**Dataset entries**
>>>>>

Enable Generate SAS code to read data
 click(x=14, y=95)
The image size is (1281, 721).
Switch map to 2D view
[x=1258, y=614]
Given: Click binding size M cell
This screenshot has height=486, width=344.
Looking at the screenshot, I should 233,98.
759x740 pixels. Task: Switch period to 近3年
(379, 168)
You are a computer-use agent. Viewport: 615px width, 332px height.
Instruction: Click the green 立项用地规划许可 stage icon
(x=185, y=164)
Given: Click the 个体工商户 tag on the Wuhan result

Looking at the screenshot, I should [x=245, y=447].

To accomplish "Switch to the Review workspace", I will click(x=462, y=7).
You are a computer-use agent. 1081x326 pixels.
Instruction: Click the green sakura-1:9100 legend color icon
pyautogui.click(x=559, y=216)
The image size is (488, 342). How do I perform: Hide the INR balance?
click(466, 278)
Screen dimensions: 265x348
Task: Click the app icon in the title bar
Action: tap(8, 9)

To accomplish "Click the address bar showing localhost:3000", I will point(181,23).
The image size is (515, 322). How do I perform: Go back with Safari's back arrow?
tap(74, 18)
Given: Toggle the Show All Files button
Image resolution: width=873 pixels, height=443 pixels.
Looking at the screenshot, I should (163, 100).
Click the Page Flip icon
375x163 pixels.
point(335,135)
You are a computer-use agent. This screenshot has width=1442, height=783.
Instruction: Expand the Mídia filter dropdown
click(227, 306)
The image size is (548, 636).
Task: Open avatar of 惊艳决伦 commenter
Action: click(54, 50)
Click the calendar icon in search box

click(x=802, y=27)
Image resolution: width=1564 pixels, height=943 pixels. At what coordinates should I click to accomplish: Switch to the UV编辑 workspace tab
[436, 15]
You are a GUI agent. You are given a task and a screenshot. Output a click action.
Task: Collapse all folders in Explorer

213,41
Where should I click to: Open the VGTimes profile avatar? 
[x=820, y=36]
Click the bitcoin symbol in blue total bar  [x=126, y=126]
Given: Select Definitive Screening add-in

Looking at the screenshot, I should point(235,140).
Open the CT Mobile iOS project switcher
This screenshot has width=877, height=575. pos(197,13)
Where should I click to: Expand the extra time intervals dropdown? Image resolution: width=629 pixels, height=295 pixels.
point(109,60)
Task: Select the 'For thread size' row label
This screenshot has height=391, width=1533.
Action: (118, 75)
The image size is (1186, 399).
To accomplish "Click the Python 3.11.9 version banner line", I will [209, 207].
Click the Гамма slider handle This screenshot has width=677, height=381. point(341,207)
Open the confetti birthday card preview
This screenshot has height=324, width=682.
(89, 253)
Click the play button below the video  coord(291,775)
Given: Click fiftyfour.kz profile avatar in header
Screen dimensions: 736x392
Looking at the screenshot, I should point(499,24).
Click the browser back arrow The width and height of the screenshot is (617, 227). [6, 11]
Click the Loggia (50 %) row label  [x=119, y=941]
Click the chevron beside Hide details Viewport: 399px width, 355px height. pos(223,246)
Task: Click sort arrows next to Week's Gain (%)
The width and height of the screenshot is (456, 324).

<<<<<

**Exercise task**
Transcribe all of the data above verbatim, preserving every line without alteration.

**Full response**
Enable Generate SAS code to read data
 click(x=14, y=95)
The image size is (1281, 721).
Switch map to 2D view
[x=1258, y=614]
Given: Click binding size M cell
This screenshot has height=486, width=344.
Looking at the screenshot, I should 233,98.
759x740 pixels. Task: Switch period to 近3年
(379, 168)
You are a computer-use agent. Viewport: 615px width, 332px height.
Instruction: Click the green 立项用地规划许可 stage icon
(x=185, y=164)
Given: Click the 个体工商户 tag on the Wuhan result

Looking at the screenshot, I should [x=245, y=447].

To accomplish "Switch to the Review workspace", I will click(x=462, y=7).
You are a computer-use agent. 1081x326 pixels.
Instruction: Click the green sakura-1:9100 legend color icon
pyautogui.click(x=559, y=216)
The image size is (488, 342). How do I perform: Hide the INR balance?
click(466, 278)
Screen dimensions: 265x348
Task: Click the app icon in the title bar
Action: tap(8, 9)

To accomplish "Click the address bar showing localhost:3000", I will point(181,23).
The image size is (515, 322). How do I perform: Go back with Safari's back arrow?
tap(74, 18)
Given: Toggle the Show All Files button
Image resolution: width=873 pixels, height=443 pixels.
Looking at the screenshot, I should (163, 100).
Click the Page Flip icon
375x163 pixels.
point(335,135)
You are a computer-use agent. This screenshot has width=1442, height=783.
Instruction: Expand the Mídia filter dropdown
click(227, 306)
The image size is (548, 636).
Task: Open avatar of 惊艳决伦 commenter
Action: click(54, 50)
Click the calendar icon in search box

click(x=802, y=27)
Image resolution: width=1564 pixels, height=943 pixels. At what coordinates should I click to accomplish: Switch to the UV编辑 workspace tab
[436, 15]
You are a GUI agent. You are given a task and a screenshot. Output a click action.
Task: Collapse all folders in Explorer

213,41
Where should I click to: Open the VGTimes profile avatar? 
[x=820, y=36]
Click the bitcoin symbol in blue total bar  [x=126, y=126]
Given: Select Definitive Screening add-in

Looking at the screenshot, I should point(235,140).
Open the CT Mobile iOS project switcher
This screenshot has width=877, height=575. pos(197,13)
Where should I click to: Expand the extra time intervals dropdown? Image resolution: width=629 pixels, height=295 pixels.
point(109,60)
Task: Select the 'For thread size' row label
This screenshot has height=391, width=1533.
Action: (118, 75)
The image size is (1186, 399).
To accomplish "Click the Python 3.11.9 version banner line", I will [209, 207].
Click the Гамма slider handle This screenshot has width=677, height=381. point(341,207)
Open the confetti birthday card preview
This screenshot has height=324, width=682.
(89, 253)
Click the play button below the video  coord(291,775)
Given: Click fiftyfour.kz profile avatar in header
Screen dimensions: 736x392
Looking at the screenshot, I should point(499,24).
Click the browser back arrow The width and height of the screenshot is (617, 227). [6, 11]
Click the Loggia (50 %) row label  [x=119, y=941]
Click the chevron beside Hide details Viewport: 399px width, 355px height. pos(223,246)
Task: Click sort arrows next to Week's Gain (%)
The width and height of the screenshot is (456, 324).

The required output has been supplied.